税理士は税務の専門家です。
専門家といわれる職業では時に、専門分野に深入りしすぎるという罠があるように感じます。
我々は実務家であって、学者や研究者ではないのです。
クライアントにとって付加価値のないものを研究する必要はないと僕は思います。
研究するのであれば実務家としてではなく、趣味で研究すればいい。
プロフェッショナルというのはクライアントの利益を最優先する顧客志向であるべきだと思っているからです。
僕は「いいとこ取り」、「おいしいとこ取り」というのが好きです。
一つのことを深く掘り下げて重箱の隅をつつくような勉強の仕方はあまり好きではありません。
お叱りを受けるかもしれませんが、いろいろな学者や研究者の方たちの研究結果をクライアントにいかすこと、コーディネートするほうが自分にはあっていると思うからです。

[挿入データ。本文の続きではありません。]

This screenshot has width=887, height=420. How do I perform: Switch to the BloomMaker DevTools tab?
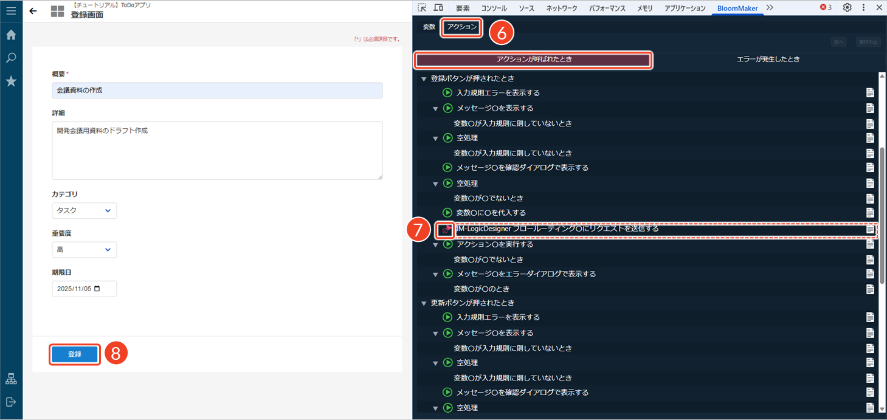(x=737, y=8)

イノベーションやブレークスルーは古いものの組み合わせから生まれるといわれます。
プロの実務家としては情報を収集し、スキルを磨いて、これらの知っている情報、すでにあるスキルを組み合わせてアウトプットすることが重要と思います。
税理士でも税務判断や経営助言のケーススタディが最も重要なトレーニングといえるかもしれません。
条文をいくつも知っている税理士は多くいます。
でも、どういうケースではどんな通達を用いるべきか、どのようなステージの顧客にはどんな提案が必要なのか…こういう思考のトレーニングを日常的にしている税理士はかなり少数派といえるのではないでしょうか?
知っていること、深く研究したということが賞賛されるべき結果を生み出すわけではなく、結果的にクライアントに利益をもたらしたことが最も称賛されるべきです。
そのために、専門家がはまる罠にはまらないようにしたいものです。